(Task objective)
The whole listing is to be restated word for word with no images.

(Input data)
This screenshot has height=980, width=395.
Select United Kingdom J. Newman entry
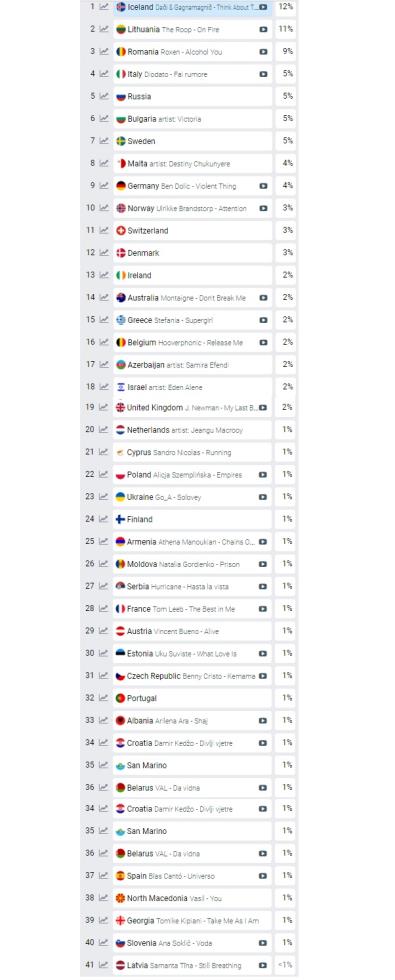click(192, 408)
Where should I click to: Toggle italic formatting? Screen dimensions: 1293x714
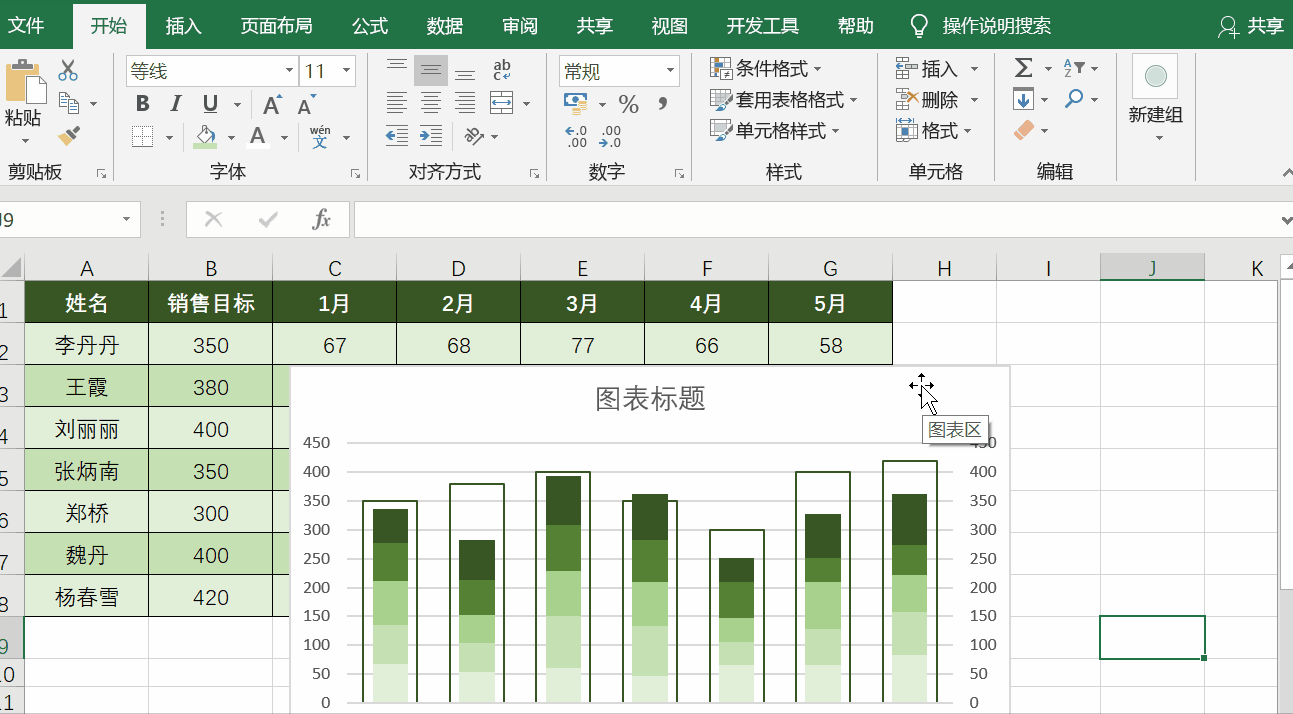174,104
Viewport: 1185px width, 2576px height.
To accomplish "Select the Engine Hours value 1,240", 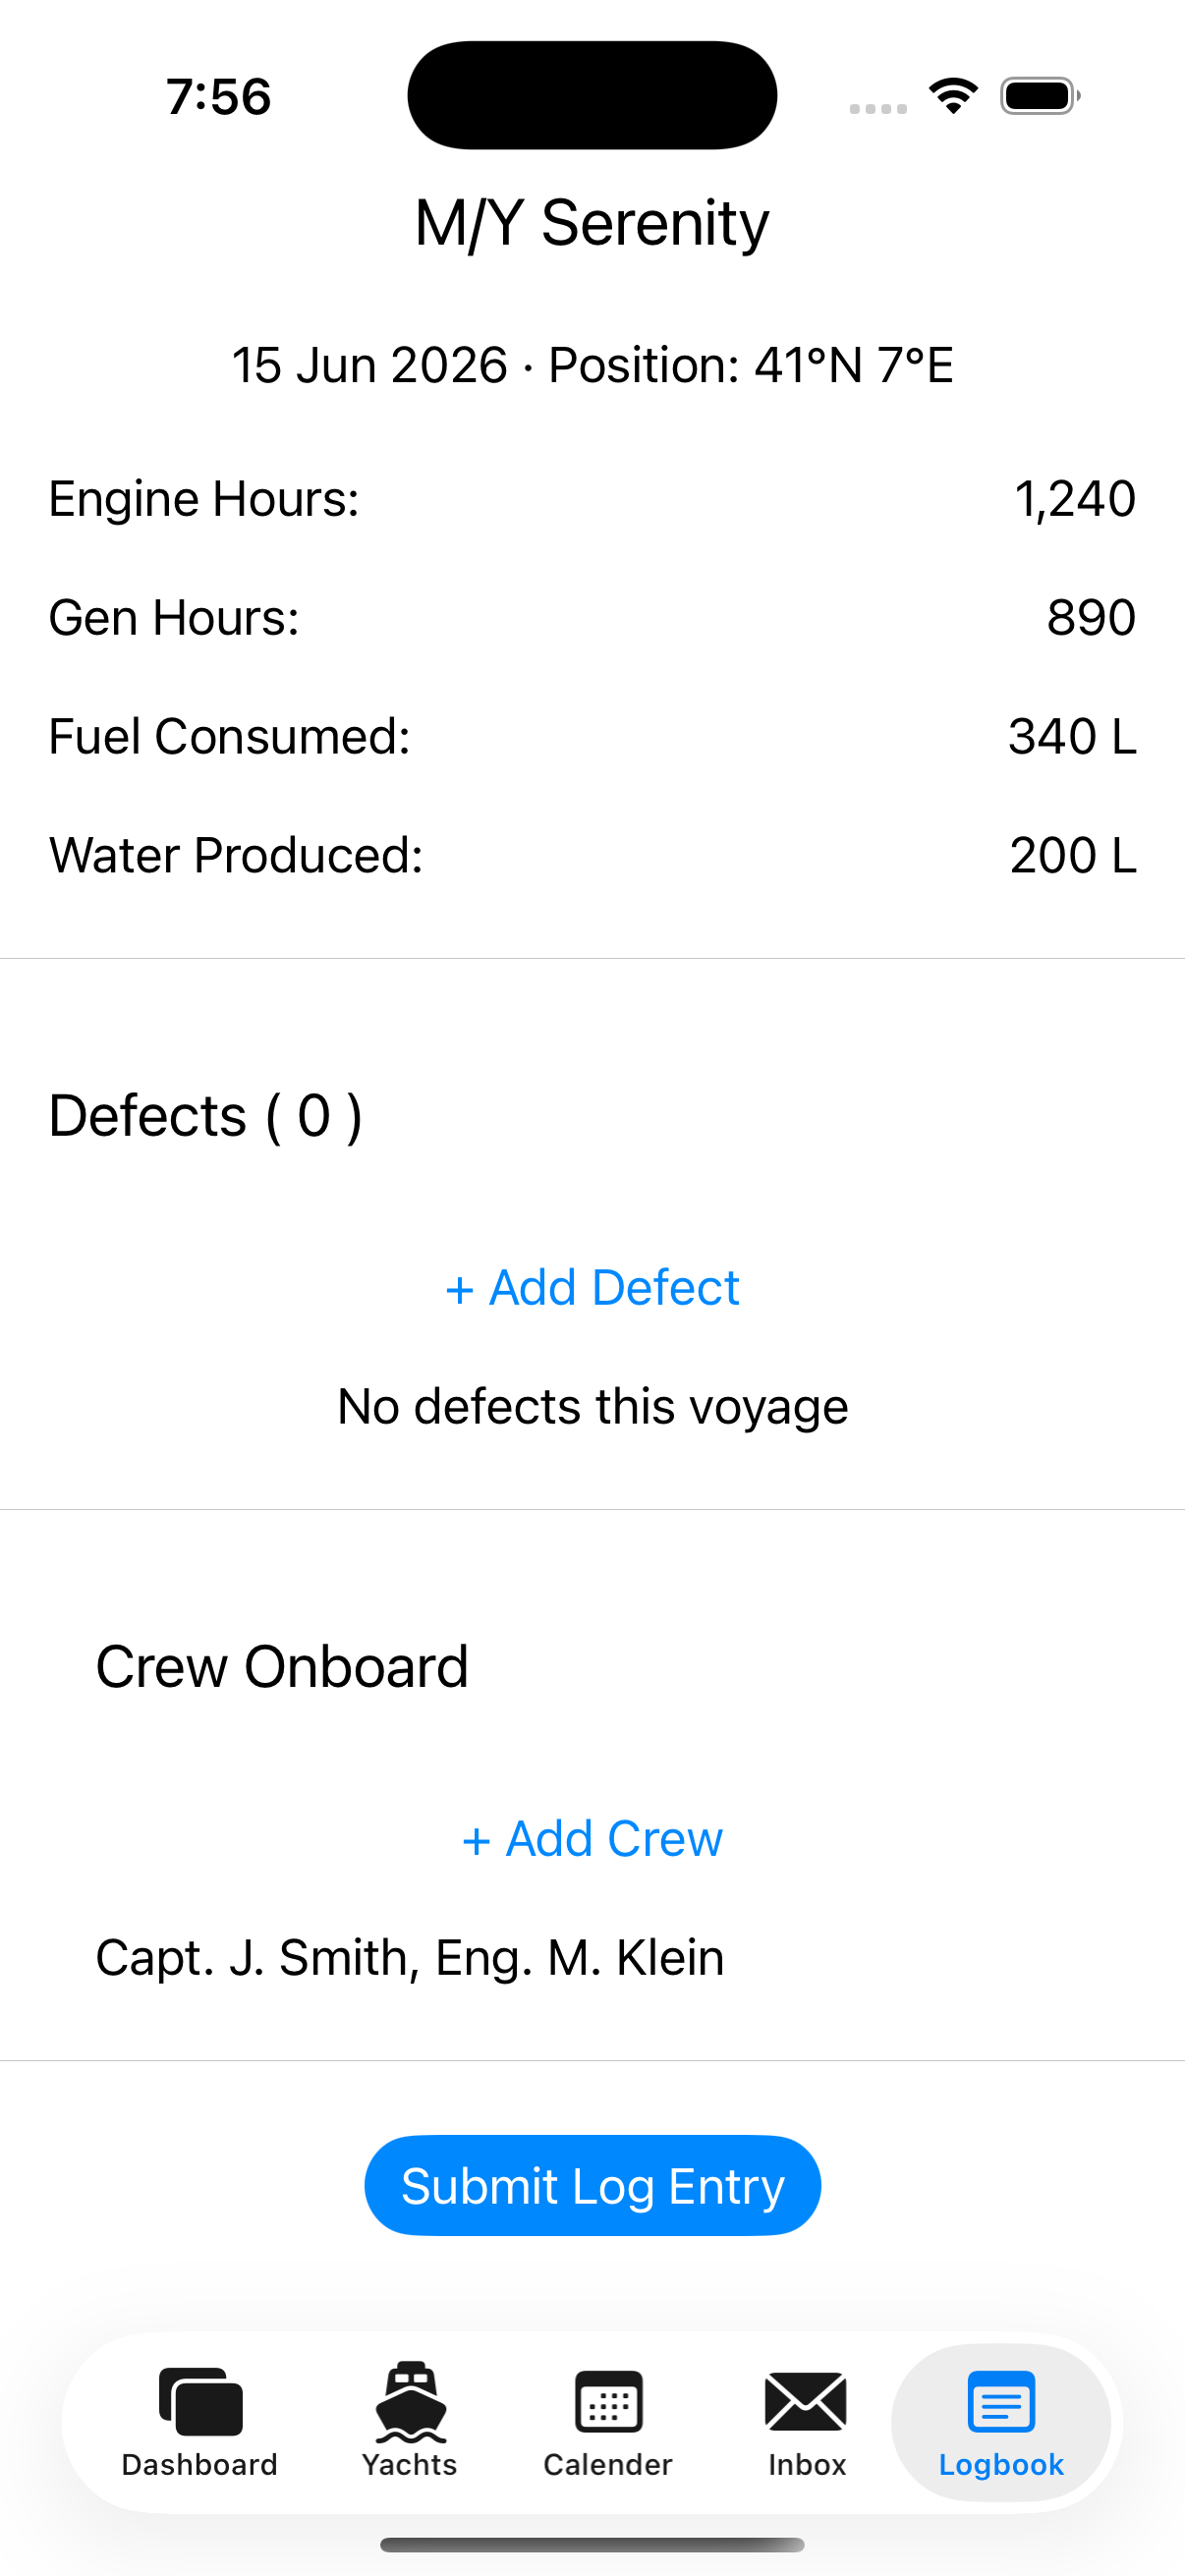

(Solution to this exercise)
This screenshot has height=980, width=395.
Select United Kingdom J. Newman entry
click(192, 408)
Where should I click to: Toggle italic formatting? Screen dimensions: 1293x714
174,104
Viewport: 1185px width, 2576px height.
To accomplish "Select the Engine Hours value 1,240", 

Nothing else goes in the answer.